I came into this group a few years ago and I was “shaking up” the discussions in the same way you are now. I’m not going to debate you and I’d even say I partially agree with some of the things you’ve said to various degrees. I emphasise some.
I’m an atheist, historically somewhat of a scientific rationalist - as an aside there are others in this group including other actually free people who do not agree with Richard’s views on climate change or smoking or whatever else.
So the idea that you can kind of round us all up as having the same traits and ideas and such doesn’t quite wash. There are “basically” actually free (if you are familiar with this distinction) people who disagree vehemently with Richard on some points.
No one thinks Richard is a “God” and he did not claim to be one either. He was very black and white and prescriptive about his views on things and there probably is a bit of a desire to emulate him in other ways (mimicking his writing style, defending his views by default) in the pursuit of actual freedom. That’s quite normal feeling being behavior though no?
What Richard is putting forth is so radical, so new, that indeed you sort of do perhaps need to get in his shoes any way you can to have the same flavor of experience as he. He fully embodied the state of “naivete” and professed to experience himself of having the mental age of about a 14 year old (with the intellect/maturity of an adult of course).
As for the kind of “rationality” of this, actualism defies rationality in my opinion - at least on an experiential level…you can’t think your way to actual freedom, which is why being intellectual à la Christopher Hitchens or Richard Dawkins or (insert your intellectual idols here) doesn’t save you from the human condition. Obviously as an explanatory philosophy, it makes perfect sense - do you agree?
Anyway I’m just mentioning that stuff by the by as those were my thoughts on your posts, previously uncommented on because I wasn’t concerned to convert you in any way. No one else wants to convert you either I don’t think but I understand what you feel it’s a bit dogmatic at times.
One other thing I’ll mention is that I’ve personally met with both fully Actually Free people (Richard and Vineeto) on many occasions, as well as some of the basic actually free people (Geoffrey, Craig, Srinath). Happy to tell you a bit more about my findings in dealing them if you want - but in short, I’ve never been let down by my interactions with actually free people. It’s very quickly evident that they are intelligent, down-to-earth people who have no trace of the instinctual passions - as you’d want them to be. But better you verify this for yourself rather than hear it from me.
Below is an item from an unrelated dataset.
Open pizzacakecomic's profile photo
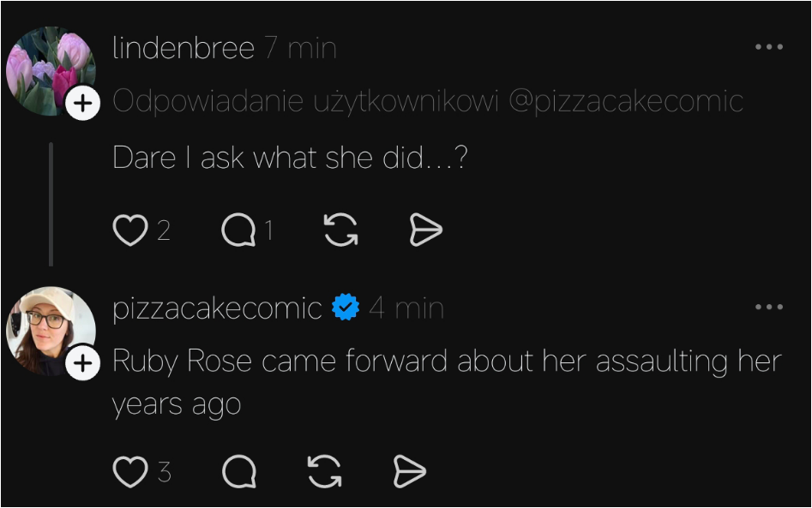This screenshot has width=812, height=508. (x=51, y=331)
Overall, I’m interested in what you wrote here:
Being affectively attentive is very painful and exhausting. If I do not suppress or indulge sometimes it still takes literally hours for even neutrality to emerge, and it is pretty fleeting before the next wave of feelings arise. I am agitated and exhausted and in physical pain pretty often, and inviting even more pain by not dissociating when stuff comes up feels like a rough prospect. I recurrently fall back to numbing, because the effort of paying attention to the pain in the way I need to in order for it to pass and not puppet my reactions is daunting and slow to pay dividends.
My first thought on this is that it’s similar to what I experienced applying the method for a long time. I have absolutely struggled with it, and it made me feel way worse - I really got stuck and totally burnt myself out as my diary can attest to. I had and still have problems with some of this psychosomatic stuff, and when you say numbing I assume you mean some form of maladaptive coping mechanism which I also struggled with (for me it was sex and porn).
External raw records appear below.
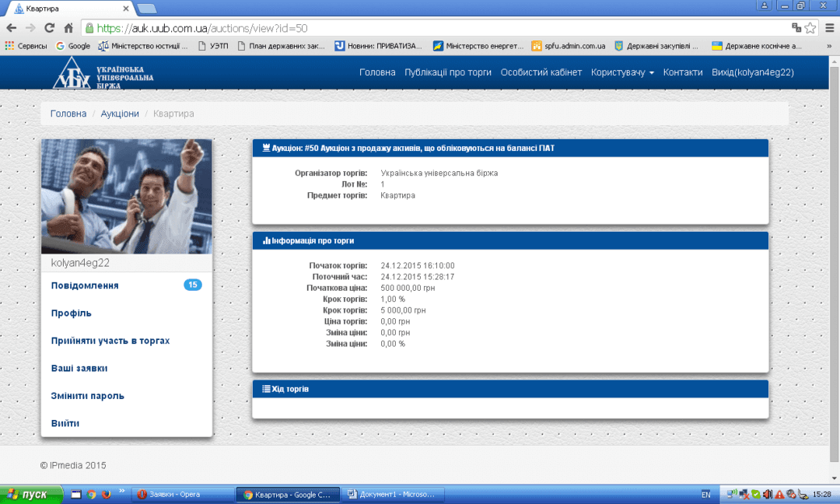Expand the Користувачу dropdown menu
The height and width of the screenshot is (504, 840).
(622, 72)
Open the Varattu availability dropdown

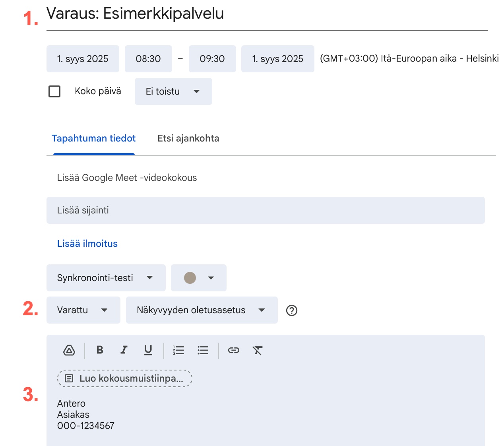(83, 310)
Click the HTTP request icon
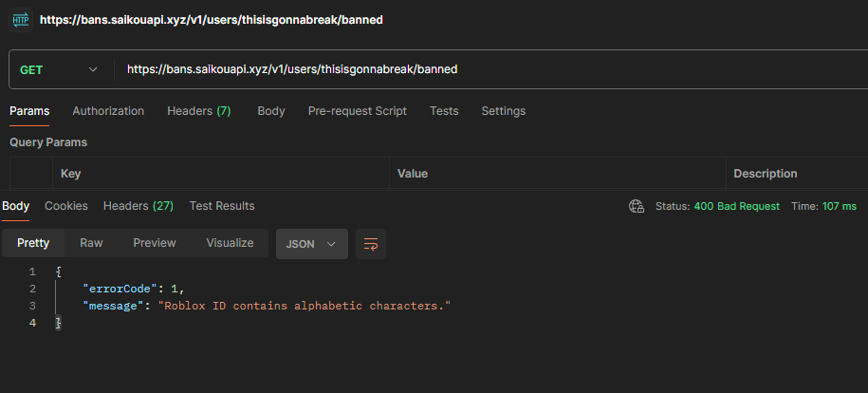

My second thought is, do you think you would be quite so intellectually argumentative about actualism and the trappings of this group and its followers if you were having success with it? I’d be willing to bet you wouldn’t if that were the case.
So rather than worry about personal opinions of Richard and the views or the behavior of others, which is quite secondary, why not stay with your difficulties in relation to the much more important task of freeing yourself of the instinctual passions.
Because it’s either that, or it’s simply not possible to free oneself of the instinctual passions, right? (Assuming that means no feelings not even “divine anger” which the enlightenment people have).
And that’s something that could be causing some resentment for you about actualism. It’s not easy, you didn’t ask to find out about it, on some level you do kind of “believe” in it, so you’re stuck with it - but now it seems like you might not achieve it which is also potentially scary (the notion of a wasted life, not living up to Richard etc etc and of course the very real feelings which continue to plague you).
Am I getting close to the mark on any of that? That was the case for me at least.
You’d at least have to say, you aren’t happy in the human condition; which is why you are looking around at other alternatives. The feelings are indeed causing you a lot of pain and suffering, and those feelings were obviously not put there by actualism or the method. The bad feelings you are experiencing are also perhaps putting some significant pressure on you to choose “the right alternative”, which in turn is perhaps turning your (fear-fuelled) intellectualism on with laser like focus. “Is it enlightenment I need? Or actualism? Anything but this!”
I’m not going to try to sell you on actualism versus anything else, but I can share some points about what has been helping me get past this if you want.
My diary hopefully partially achieves this hopefully but I can also speak more specifically to my own and your own situation if you want.
The advice @Vineeto just gave is excellent - and far be it from me to improve upon it.
The only thing I would emphasise additionally is that actualism is about feeling good, enjoying and appreciating - and if that’s not occurring it’s usually because something (‘you’ in some psychoemotional form) is preventing it. If so, what? This exploration needs to be done naively btw, it’s more about “feeling things out” intuitively and with a desire to be innocent rather than simply tagging problems.
You may be inclined to think that whatever you are experiencing is so entrenched, so demonstrably rigid and unmoving etc that getting back to feeling good is impossible but that’s an illusion created by the feelings themselves.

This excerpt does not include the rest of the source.